Pull each line containing "Description" out of the data and copy it.

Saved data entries
---

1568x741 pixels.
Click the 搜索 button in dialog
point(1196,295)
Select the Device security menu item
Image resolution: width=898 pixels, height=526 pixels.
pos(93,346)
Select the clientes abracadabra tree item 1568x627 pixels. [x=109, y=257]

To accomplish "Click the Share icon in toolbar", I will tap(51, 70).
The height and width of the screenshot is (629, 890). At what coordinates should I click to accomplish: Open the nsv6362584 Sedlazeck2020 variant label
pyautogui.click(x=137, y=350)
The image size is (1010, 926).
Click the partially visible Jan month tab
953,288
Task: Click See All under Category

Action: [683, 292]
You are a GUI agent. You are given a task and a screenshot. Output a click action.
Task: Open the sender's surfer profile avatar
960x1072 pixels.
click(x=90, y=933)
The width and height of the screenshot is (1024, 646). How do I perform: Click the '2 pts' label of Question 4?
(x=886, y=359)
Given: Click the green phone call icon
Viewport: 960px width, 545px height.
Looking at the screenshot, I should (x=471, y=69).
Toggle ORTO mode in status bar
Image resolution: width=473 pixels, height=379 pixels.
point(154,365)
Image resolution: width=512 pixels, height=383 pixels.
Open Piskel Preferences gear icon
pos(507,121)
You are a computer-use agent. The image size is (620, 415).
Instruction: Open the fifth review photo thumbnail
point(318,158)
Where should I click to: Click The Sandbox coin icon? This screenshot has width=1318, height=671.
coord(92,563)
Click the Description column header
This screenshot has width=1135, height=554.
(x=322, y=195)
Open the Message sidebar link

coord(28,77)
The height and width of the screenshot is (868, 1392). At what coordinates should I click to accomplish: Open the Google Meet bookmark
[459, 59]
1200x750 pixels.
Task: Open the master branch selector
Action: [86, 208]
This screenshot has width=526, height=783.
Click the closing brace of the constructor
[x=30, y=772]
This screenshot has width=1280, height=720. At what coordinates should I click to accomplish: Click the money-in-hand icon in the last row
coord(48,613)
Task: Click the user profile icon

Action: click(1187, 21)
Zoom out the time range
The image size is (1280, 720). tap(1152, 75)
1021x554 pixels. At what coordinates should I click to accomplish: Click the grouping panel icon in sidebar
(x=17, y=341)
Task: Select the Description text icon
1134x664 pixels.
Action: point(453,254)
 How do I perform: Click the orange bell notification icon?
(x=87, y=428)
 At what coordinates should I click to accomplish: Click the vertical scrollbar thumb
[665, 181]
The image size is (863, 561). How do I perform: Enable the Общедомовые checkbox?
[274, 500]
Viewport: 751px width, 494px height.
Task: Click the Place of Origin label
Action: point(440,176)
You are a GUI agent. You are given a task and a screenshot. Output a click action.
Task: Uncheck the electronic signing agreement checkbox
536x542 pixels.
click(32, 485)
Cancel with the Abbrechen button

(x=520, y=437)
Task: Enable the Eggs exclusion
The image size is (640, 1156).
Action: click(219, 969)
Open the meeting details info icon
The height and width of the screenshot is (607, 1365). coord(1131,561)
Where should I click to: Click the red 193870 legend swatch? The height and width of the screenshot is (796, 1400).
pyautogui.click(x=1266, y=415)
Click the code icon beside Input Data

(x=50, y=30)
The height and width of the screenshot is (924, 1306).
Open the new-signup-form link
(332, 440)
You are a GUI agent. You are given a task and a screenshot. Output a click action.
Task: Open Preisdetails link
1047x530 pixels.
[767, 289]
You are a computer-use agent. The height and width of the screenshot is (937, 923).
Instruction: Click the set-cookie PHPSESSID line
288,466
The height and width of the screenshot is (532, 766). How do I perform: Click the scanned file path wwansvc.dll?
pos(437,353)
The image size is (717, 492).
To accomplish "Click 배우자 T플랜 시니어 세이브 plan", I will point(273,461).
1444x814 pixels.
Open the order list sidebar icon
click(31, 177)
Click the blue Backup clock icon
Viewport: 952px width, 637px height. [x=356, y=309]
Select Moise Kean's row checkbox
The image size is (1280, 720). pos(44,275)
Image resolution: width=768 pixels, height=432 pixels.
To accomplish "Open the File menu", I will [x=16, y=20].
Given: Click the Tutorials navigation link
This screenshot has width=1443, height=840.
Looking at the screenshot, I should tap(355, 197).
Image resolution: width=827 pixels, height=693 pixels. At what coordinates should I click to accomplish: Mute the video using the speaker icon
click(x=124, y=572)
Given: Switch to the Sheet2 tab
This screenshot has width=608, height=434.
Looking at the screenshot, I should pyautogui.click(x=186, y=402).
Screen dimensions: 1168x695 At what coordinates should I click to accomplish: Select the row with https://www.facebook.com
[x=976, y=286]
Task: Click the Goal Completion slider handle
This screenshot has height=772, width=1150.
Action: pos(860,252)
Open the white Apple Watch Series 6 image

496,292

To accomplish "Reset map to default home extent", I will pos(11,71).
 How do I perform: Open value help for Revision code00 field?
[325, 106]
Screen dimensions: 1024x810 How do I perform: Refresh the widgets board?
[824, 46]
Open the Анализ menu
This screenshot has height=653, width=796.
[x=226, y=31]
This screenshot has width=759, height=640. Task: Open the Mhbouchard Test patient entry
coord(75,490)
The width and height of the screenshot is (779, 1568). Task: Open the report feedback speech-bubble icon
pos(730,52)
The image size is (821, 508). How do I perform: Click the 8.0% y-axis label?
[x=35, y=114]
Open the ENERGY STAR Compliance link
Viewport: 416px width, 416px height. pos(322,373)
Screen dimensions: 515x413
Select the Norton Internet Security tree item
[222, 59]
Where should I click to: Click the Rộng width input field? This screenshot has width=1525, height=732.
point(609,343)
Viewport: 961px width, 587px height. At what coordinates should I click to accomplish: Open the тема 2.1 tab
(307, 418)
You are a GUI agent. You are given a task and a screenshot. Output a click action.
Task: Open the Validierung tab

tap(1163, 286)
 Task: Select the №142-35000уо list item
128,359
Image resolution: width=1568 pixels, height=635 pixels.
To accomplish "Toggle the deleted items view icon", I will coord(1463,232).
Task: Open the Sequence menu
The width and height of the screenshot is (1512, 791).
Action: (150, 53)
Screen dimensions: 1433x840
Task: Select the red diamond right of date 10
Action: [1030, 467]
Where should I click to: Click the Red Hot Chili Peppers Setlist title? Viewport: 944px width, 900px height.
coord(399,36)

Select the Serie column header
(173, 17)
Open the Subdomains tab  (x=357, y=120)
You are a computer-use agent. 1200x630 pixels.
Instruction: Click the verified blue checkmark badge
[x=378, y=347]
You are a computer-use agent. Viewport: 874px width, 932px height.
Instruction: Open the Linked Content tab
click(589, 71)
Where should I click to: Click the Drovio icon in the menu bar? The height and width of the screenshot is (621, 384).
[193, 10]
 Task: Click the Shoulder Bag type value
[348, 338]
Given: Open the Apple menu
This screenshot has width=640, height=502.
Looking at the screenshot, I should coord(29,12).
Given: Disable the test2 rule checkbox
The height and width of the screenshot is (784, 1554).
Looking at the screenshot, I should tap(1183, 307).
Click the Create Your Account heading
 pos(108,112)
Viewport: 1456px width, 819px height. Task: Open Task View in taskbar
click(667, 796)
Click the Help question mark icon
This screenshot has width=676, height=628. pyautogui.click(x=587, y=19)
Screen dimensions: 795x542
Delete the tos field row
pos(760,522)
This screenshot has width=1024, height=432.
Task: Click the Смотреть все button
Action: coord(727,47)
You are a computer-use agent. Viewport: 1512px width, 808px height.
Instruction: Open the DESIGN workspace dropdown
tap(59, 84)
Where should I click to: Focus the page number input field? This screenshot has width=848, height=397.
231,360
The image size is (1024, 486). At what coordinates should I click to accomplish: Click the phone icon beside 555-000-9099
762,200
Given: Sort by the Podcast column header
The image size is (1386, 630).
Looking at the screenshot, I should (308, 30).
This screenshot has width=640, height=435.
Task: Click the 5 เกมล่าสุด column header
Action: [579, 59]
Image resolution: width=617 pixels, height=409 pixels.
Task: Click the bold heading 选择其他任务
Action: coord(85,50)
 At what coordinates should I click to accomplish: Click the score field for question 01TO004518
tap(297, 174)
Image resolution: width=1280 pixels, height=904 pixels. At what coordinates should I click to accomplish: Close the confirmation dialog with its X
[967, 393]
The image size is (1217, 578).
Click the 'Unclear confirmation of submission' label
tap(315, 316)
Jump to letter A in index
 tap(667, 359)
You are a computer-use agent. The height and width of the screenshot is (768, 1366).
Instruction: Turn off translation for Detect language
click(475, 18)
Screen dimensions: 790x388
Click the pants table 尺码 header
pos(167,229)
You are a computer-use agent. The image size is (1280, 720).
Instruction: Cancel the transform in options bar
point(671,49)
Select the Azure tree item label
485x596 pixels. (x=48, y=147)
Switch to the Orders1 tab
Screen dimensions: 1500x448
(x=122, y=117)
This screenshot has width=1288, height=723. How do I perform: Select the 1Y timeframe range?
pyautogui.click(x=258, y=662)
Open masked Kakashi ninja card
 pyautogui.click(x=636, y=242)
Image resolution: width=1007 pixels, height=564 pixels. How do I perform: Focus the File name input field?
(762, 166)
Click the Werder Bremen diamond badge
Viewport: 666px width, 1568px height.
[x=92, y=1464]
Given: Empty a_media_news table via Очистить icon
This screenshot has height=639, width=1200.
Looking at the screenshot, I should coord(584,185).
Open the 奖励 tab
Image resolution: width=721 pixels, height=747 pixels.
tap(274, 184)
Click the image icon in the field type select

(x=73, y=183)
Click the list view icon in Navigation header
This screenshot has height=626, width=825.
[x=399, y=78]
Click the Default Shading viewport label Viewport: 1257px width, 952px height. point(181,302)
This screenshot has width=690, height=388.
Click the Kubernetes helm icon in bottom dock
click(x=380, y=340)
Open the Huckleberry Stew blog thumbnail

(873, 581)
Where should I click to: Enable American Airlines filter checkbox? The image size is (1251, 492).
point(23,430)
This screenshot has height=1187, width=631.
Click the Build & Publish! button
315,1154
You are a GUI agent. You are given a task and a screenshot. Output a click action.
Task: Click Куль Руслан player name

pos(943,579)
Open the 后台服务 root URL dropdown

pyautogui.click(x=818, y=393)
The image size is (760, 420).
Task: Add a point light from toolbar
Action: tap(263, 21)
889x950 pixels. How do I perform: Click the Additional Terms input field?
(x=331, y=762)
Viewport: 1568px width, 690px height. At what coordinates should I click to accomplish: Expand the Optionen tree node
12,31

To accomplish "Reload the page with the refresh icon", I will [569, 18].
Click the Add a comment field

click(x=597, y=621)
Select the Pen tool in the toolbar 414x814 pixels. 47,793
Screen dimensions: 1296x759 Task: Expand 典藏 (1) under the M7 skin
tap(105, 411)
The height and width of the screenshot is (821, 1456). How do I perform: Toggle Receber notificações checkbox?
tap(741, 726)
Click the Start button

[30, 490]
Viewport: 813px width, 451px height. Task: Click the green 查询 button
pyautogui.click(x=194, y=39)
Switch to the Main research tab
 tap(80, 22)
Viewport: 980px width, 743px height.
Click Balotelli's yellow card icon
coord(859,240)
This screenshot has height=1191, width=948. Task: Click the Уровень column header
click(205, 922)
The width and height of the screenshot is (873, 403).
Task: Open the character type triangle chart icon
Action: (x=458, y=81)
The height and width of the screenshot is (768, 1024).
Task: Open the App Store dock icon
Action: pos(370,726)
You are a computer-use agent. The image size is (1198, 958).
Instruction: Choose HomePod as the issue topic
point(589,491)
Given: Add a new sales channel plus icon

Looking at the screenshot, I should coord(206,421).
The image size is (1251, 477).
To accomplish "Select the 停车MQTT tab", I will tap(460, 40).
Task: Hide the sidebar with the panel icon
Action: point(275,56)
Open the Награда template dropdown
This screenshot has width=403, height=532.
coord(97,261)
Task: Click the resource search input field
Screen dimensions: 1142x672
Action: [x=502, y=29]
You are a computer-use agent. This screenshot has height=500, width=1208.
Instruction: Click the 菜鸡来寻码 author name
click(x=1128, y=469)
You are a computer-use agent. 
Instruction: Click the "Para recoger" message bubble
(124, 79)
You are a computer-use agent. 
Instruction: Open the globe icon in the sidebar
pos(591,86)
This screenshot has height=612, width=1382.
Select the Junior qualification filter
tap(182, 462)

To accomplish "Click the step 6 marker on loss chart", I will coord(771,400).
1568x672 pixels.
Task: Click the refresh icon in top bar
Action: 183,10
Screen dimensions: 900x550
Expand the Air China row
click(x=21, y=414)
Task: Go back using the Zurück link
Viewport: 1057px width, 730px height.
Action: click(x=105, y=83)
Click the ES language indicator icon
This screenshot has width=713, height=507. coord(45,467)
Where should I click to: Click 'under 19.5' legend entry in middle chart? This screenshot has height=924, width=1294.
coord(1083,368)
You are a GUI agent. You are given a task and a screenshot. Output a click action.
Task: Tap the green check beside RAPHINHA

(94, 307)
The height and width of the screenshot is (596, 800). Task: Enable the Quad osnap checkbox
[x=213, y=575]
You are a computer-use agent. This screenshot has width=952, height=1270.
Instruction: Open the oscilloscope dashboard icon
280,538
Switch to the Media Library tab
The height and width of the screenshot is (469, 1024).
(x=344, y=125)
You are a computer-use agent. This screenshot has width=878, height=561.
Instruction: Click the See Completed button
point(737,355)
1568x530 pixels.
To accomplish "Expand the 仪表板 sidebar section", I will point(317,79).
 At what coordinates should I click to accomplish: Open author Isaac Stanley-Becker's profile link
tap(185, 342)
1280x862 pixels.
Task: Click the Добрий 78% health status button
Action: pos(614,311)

---

RESULT FOR THIS TASK
Click the Description column header
Task: Select the Description text icon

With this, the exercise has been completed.